**TO DO**
Leave out all lines before the one containing "[Lista dei desideri] (718, 20)", and copy that line and all the rest below it exactly.

**DATA TO EXAMINE**
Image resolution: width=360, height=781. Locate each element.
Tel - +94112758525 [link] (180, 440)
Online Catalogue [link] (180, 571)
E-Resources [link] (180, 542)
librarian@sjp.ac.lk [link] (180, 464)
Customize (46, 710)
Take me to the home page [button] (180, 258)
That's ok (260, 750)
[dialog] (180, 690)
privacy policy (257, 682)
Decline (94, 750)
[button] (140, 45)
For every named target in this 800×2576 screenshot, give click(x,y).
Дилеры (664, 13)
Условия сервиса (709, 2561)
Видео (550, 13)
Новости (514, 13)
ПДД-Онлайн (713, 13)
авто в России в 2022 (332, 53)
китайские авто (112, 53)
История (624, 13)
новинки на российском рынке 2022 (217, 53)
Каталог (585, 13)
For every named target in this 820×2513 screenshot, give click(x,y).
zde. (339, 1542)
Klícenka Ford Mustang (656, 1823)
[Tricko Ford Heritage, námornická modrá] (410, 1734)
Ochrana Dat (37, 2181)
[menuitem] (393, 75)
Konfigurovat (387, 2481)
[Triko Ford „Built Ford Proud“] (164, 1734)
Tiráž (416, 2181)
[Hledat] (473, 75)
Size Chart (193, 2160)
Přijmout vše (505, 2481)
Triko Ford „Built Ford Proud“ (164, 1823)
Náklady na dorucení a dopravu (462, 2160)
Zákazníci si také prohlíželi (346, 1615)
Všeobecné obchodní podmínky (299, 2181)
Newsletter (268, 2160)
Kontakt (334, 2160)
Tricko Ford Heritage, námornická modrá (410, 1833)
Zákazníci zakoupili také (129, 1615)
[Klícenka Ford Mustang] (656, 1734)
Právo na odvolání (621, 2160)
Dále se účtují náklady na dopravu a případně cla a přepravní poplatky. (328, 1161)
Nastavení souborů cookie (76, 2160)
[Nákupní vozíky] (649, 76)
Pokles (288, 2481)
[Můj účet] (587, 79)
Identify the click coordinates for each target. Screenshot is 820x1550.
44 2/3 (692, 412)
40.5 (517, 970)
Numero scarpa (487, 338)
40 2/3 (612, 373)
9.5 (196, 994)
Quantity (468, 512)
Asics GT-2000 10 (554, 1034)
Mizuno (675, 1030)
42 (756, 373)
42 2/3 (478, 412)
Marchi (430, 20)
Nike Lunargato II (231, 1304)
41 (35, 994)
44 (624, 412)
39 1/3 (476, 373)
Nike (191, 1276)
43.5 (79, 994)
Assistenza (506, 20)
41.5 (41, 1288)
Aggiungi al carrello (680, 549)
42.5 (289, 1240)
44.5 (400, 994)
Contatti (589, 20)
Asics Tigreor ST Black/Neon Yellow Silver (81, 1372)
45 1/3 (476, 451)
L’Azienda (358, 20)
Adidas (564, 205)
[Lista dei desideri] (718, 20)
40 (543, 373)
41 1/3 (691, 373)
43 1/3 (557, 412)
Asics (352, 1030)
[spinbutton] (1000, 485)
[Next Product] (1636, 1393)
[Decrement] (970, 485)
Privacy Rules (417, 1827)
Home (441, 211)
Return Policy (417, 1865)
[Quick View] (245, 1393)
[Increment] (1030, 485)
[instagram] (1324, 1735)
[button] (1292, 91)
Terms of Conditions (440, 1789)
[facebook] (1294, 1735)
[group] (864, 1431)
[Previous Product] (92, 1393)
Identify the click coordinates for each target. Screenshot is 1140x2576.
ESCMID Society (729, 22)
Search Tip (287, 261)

**RESULT OF THIS TASK**
[Lista dei desideri] (718, 20)
40 (543, 373)
41 1/3 (691, 373)
43 1/3 (557, 412)
Asics (352, 1030)
[spinbutton] (1000, 485)
[Next Product] (1636, 1393)
[Decrement] (970, 485)
Privacy Rules (417, 1827)
Home (441, 211)
Return Policy (417, 1865)
[Quick View] (245, 1393)
[Increment] (1030, 485)
[instagram] (1324, 1735)
[button] (1292, 91)
Terms of Conditions (440, 1789)
[facebook] (1294, 1735)
[group] (864, 1431)
[Previous Product] (92, 1393)
Identify the click coordinates for each target. Screenshot is 1140x2576.
ESCMID Society (729, 22)
Search Tip (287, 261)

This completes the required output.